— Your objective —
Across the material below, count the lines that include the word "Given" and give only that count.

— Source material —
= = = = =

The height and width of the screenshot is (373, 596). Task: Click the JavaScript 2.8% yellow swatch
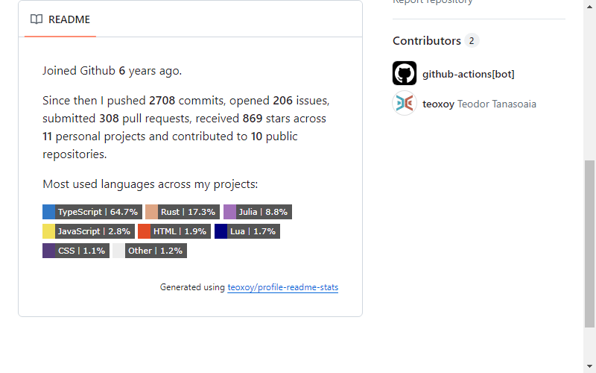tap(48, 231)
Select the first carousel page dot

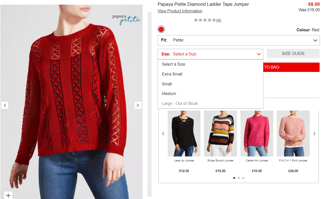(234, 178)
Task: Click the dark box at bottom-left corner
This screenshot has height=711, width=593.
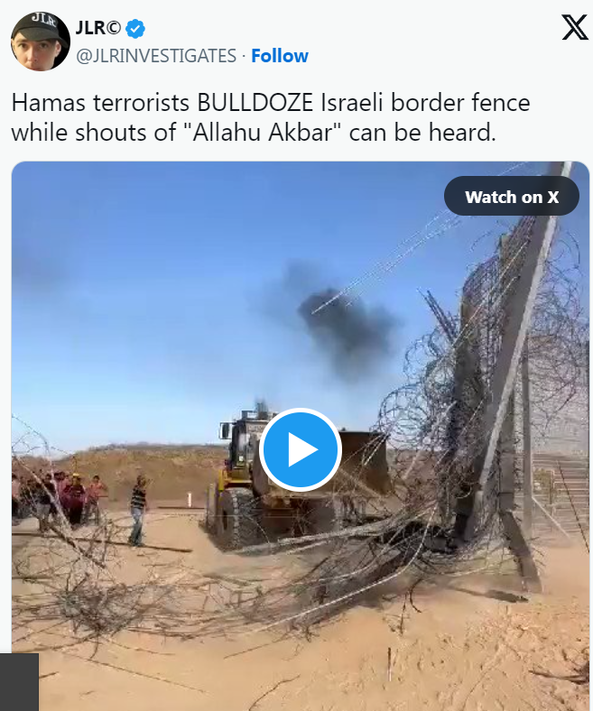Action: tap(19, 682)
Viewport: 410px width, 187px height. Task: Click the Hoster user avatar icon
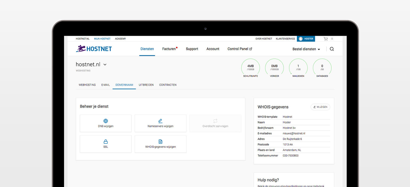click(x=301, y=39)
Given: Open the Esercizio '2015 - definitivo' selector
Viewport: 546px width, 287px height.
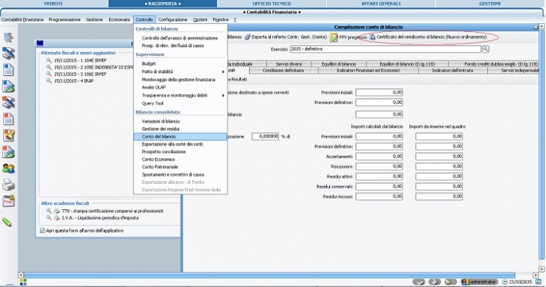Looking at the screenshot, I should click(x=384, y=50).
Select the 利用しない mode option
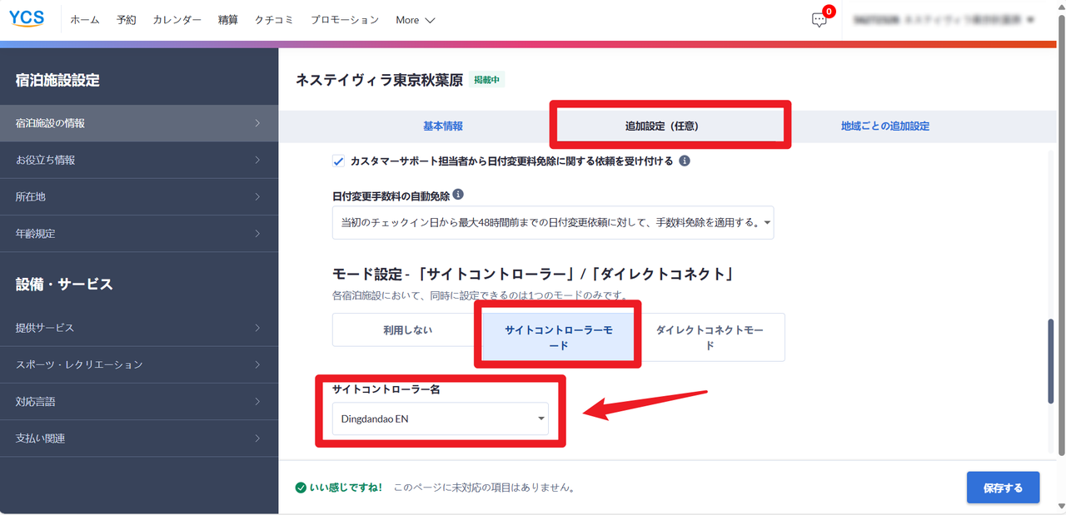This screenshot has height=515, width=1066. [x=407, y=330]
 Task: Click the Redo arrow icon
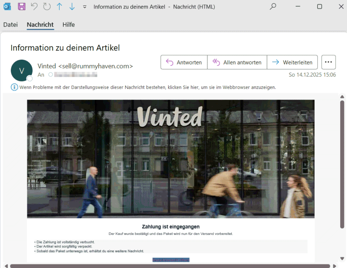(47, 7)
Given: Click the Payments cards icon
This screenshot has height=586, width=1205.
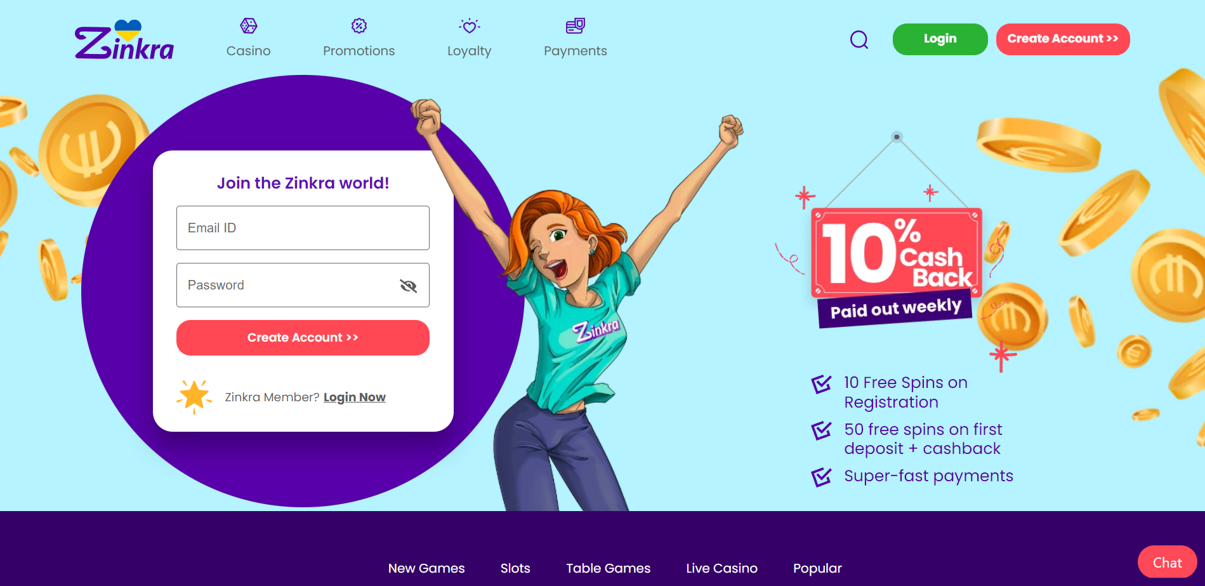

= = = = =

— Your solution —
2